Epidemiology of postherpetic neuralgia

 

A frequent complication of shingles, postherpetic neuralgia (PHN) is the prime example of neuropathic pain. It is defined by pain (VAS> 3), which persists for three months after the rash has healed. In the general population, it accompanies 10 to 15% of zonas, while it is present in more than 50% of elderly patients (> 60 years). Among the proven risk factors for developing PHN, we note in particular the intensity of the pain during the rash, advanced age, and the thoracic and ophthalmic locations 2. The severity of the rash and the presence of prodromes are probable risk factors, while the preventive role of antiviral treatment or nerve blocks remains controversial. No studies have demonstrated the usefulness of corticosteroids in the prevention of PHN.

 

Pathophysiology of postherpetic neuralgia

 

The pathophysiology of NPH presumably involves central and peripheral mechanisms. Replication of the virus causes an inflammatory reaction in the peripheral nerves, dorsal roots, spinal ganglia, and spinal cord, accompanied by the release of pro-inflammatory mediators (TNF-alpha, substance P). These reactions cause posterior horn atrophy, fibrosis of the posterior spinal ganglia, and degeneration of cell bodies and primary afferent axons. These changes may explain a disparate clinical picture, associating hypoaesthesia secondary to loss of skin innervation,

 

Postherpetic neuralgia clinical presentations

 

Patients typically describe shooting pain, burning, stinging, throwing, or electric shock, present intermittently or continuously—over 90% of patients present with hyperalgesia as well as mechanical and thermal allodynia in affected dermatomes. Adjacent dermatomes often reveal hypoaesthesia. The associated sleep and mood disorders negatively influence the quality of life of patients.

 

Topical treatments: lidocaine or capsaicin

 

Patches and ointments are generally devoid of systemic side effects and drug interactions.
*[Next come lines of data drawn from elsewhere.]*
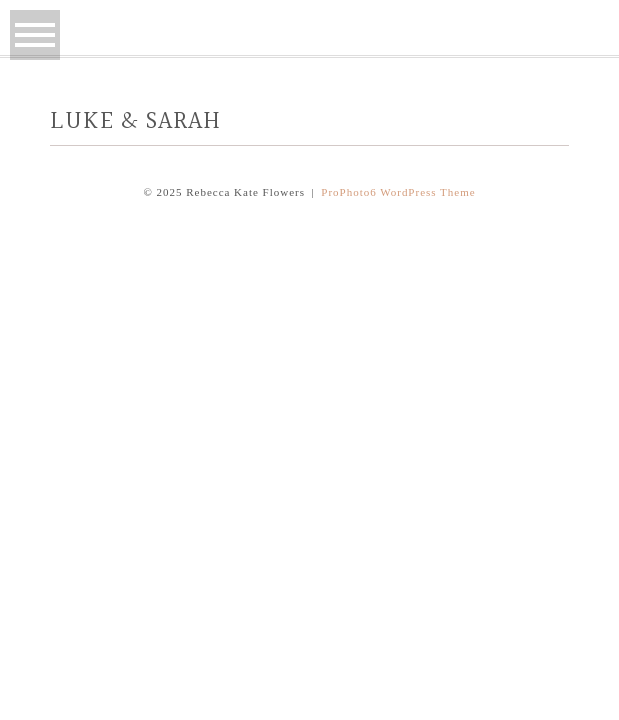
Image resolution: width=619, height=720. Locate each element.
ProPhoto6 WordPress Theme (398, 192)
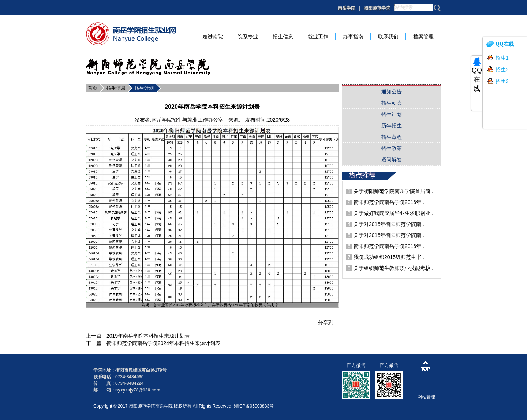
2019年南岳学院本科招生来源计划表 (148, 336)
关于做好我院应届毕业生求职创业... (394, 213)
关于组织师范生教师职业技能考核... (394, 268)
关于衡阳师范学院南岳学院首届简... (394, 191)
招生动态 (392, 103)
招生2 (502, 70)
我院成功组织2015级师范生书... (389, 257)
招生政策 (392, 148)
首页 (93, 88)
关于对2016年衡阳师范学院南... (389, 224)
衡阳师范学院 (377, 8)
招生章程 (392, 137)
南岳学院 (347, 8)
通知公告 (392, 92)
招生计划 (144, 88)
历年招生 (392, 126)
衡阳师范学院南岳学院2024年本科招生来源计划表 (163, 343)
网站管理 (426, 397)
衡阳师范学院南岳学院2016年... (389, 202)
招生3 (502, 81)
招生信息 (116, 88)
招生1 (502, 58)
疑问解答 (392, 160)
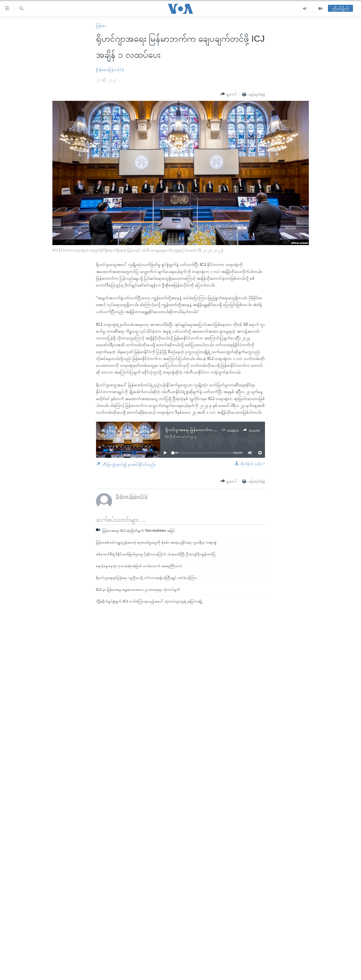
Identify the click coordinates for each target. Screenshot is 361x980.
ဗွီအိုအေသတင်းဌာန (183, 436)
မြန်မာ (101, 25)
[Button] (228, 94)
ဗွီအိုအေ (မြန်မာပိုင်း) (110, 70)
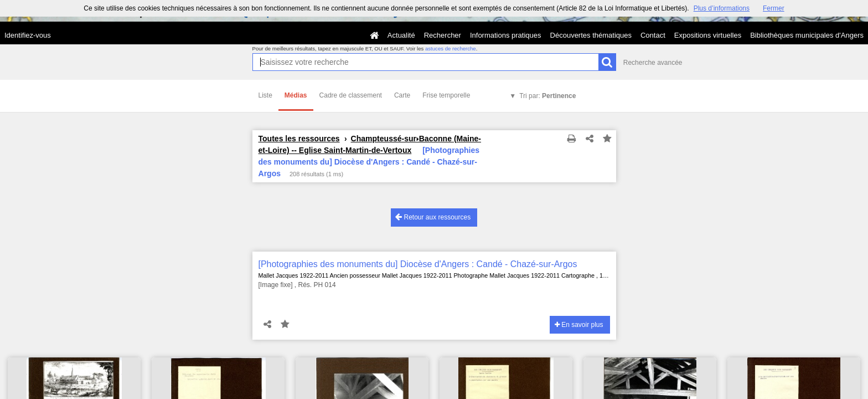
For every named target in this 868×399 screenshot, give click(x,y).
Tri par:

They are, therefore, particularly interested in elderly patients. However, their use is limited by the skin condition and the extent of the areas to be covered. 5% lidocaine patches (Neurodol ®) are recommended as first-line treatment (NNT 2). The application of 8% capsaicin (Qutenza ® ) is effective in NPH, with an NNT between 7 and 12. The handling of highly concentrated capsaicin plasters requires precautions which means that this treatment is generally offered in a hospital environment. The application can be renewed at three monthly intervals depending on the evolution of symptoms.

 

Botulinum toxin A

 

Local and peripheral injection of botulinum toxin A (BTX-A) leads to a reduction in the release of various substances involved in the regulation of nociception and inflammation (glutamate, substance P, peptide linked to the calcitonin gene (calcitonin gene –Related peptide or CGRP)). Studies have recently evaluated the effectiveness of the administration of BTX-A in the form of 20 and 190 IU divided into numerous intradermal injections distributed in a chessboard in the painful area. Pain, sleep, and quality of life improve significantly soon after administration, and this benefit can last for 2 and 4 months.

 

Epidural injection

 

While epidural injections of local anesthetics and corticosteroids are effective in the acute pain of shingles, there is no evidence to support a lasting effect in PHN.

 

Intrathecal injection

 

Methylprednisolone intrathecal injection (4 weekly injections of 60 mg) was described in a Japanese study involving 270 patients with NPH (excluding cranial nerves). The analgesic effect was excellent (NNT 1.1). However, these results could not be replicated until day 9. Since intrathecal injection of methylprednisolone involves significant risks of arachnoiditis, lumbar radiculitis, transverse myelitis, or even aseptic meningitis, this approach is not recommended in the absence of additional studies.

 

Spinal cord stimulation and peripheral subcutaneous stimulation

 

In two retrospective studies of 10 and 28 patients, spinal cord stimulation’s medium and long-term efficacy was 60% and 82%, respectively. In addition, a small series of peripheral subcutaneous stimulation in the trigeminal nerve territory describes the technique as effective.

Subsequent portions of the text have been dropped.